- Work to do
Collect every line of the data below that contains the string "perform", treating uppercase and lowercase letters as different.
--- BEGIN ---
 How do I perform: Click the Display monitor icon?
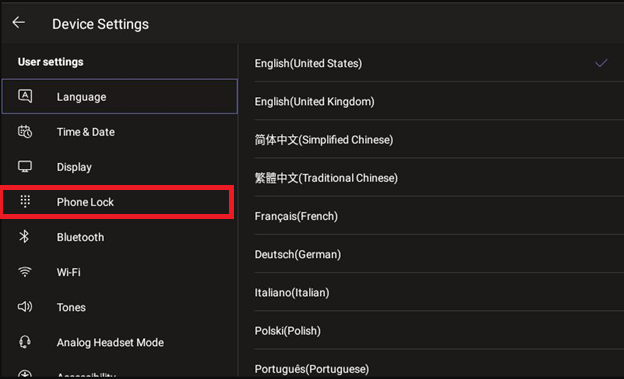click(x=25, y=166)
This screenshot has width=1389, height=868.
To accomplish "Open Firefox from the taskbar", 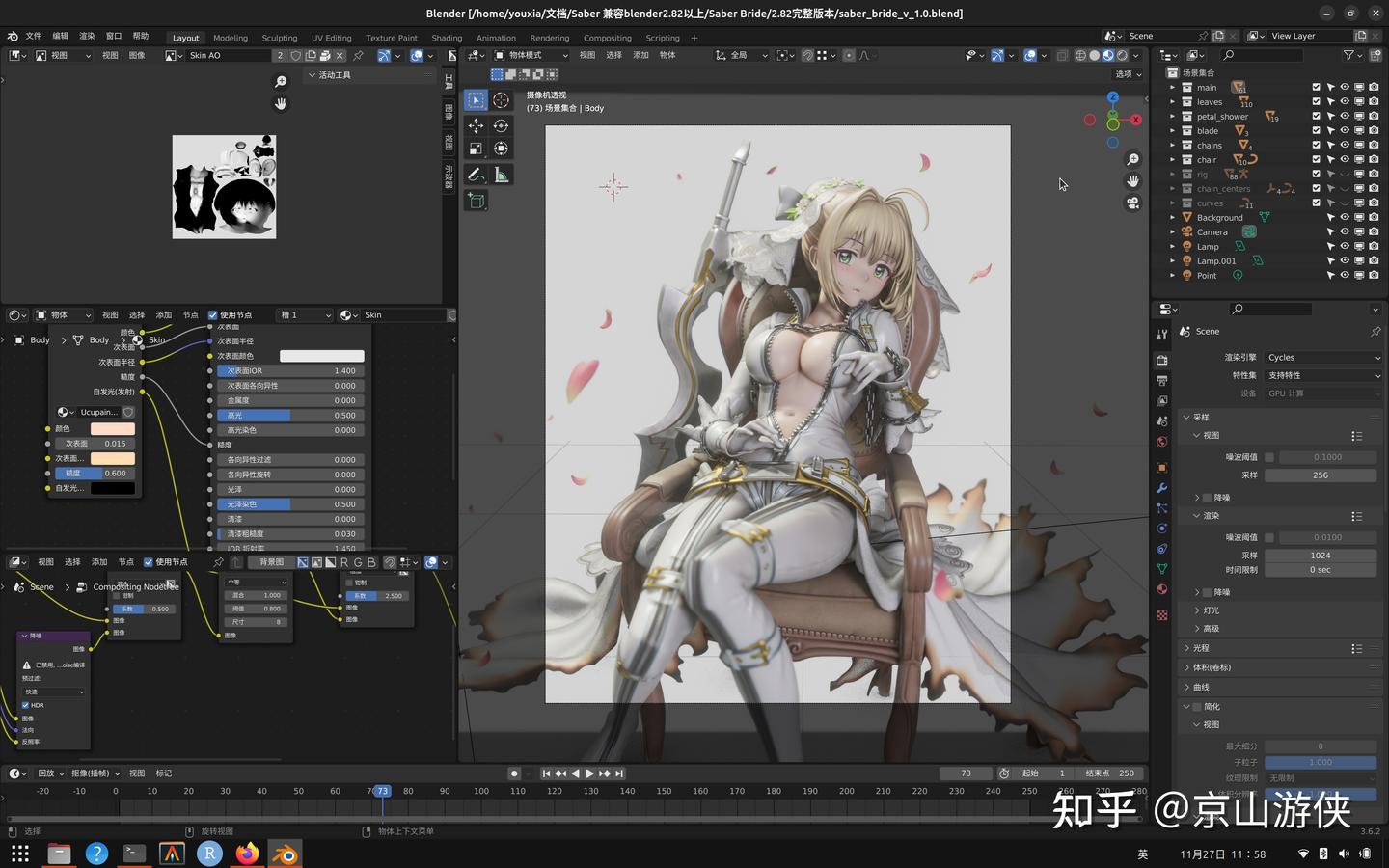I will tap(246, 854).
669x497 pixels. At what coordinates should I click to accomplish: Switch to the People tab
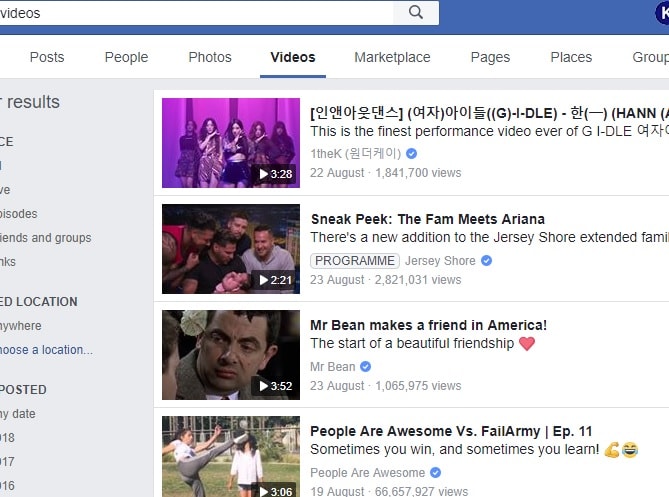tap(126, 57)
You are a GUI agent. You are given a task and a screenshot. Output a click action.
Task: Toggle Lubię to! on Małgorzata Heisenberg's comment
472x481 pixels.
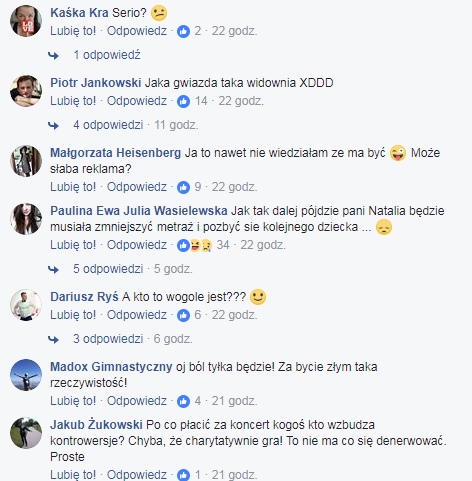73,187
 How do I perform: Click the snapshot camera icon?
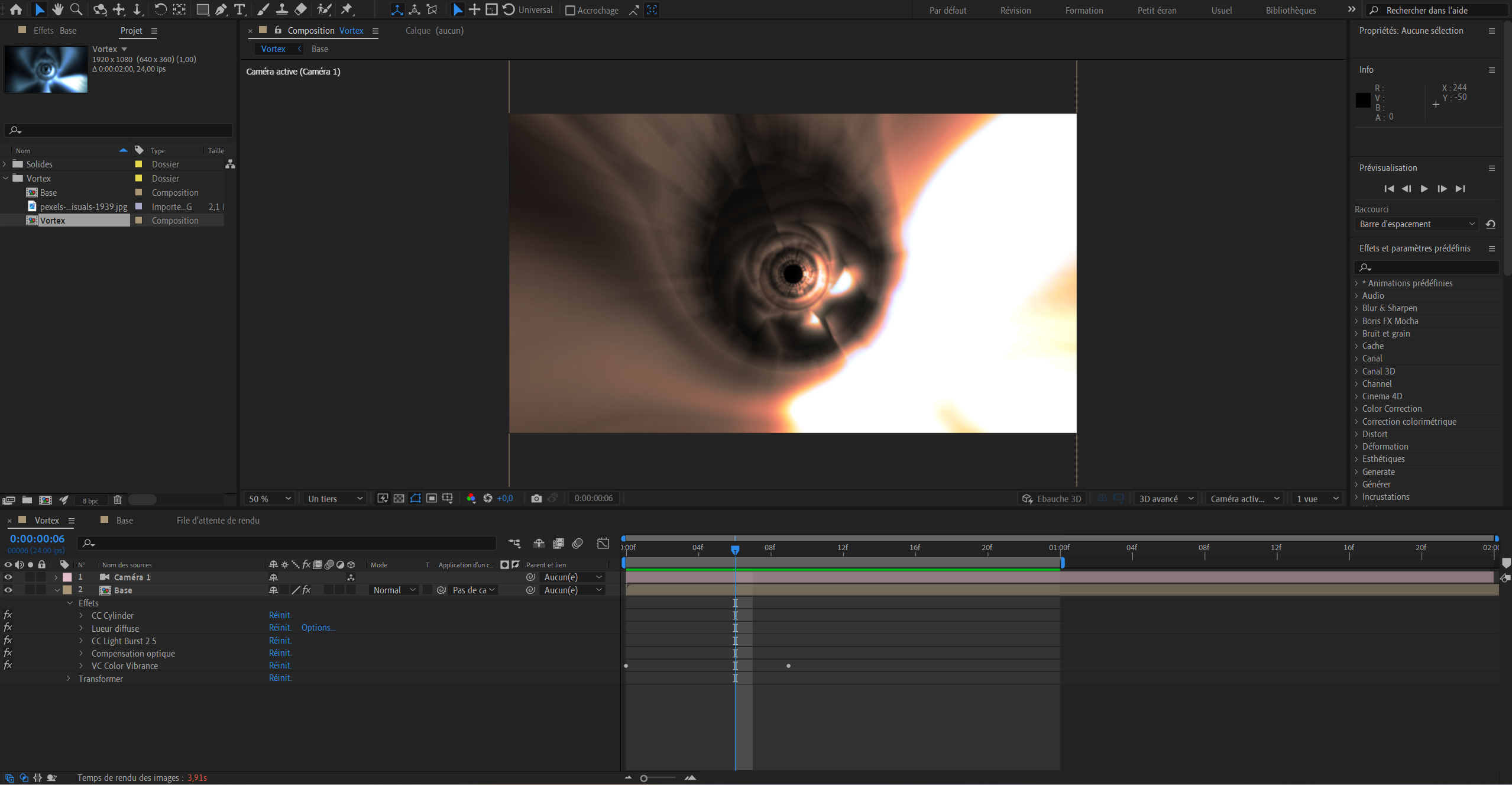point(536,499)
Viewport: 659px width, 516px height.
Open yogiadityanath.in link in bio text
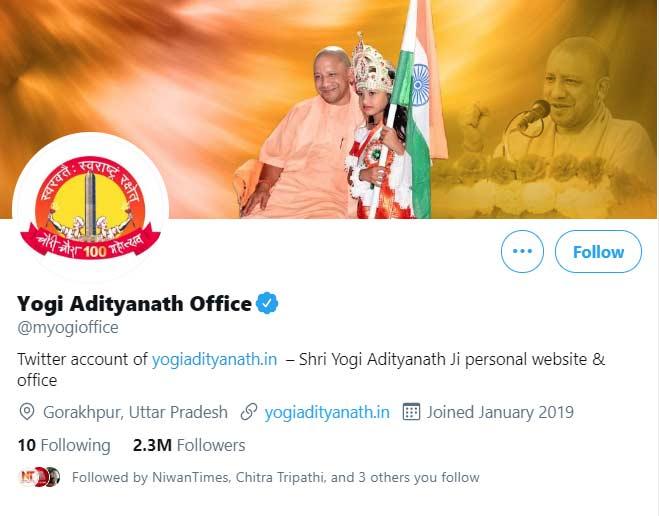[x=214, y=359]
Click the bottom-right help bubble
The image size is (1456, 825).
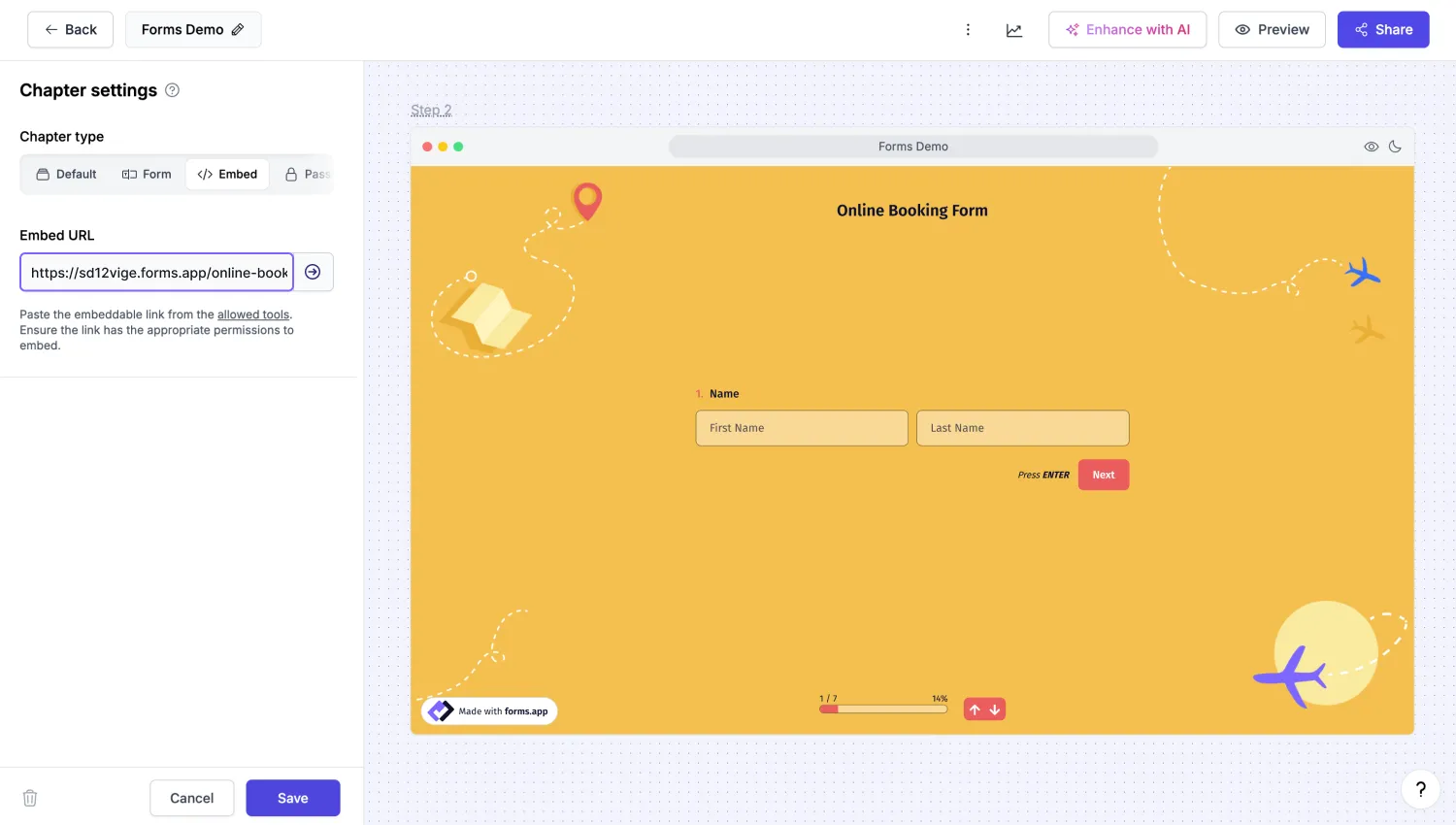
--- END ---
- Solution for this task
 How do I perform: Click the Display monitor icon?
 How do I perform: Click the snapshot camera icon?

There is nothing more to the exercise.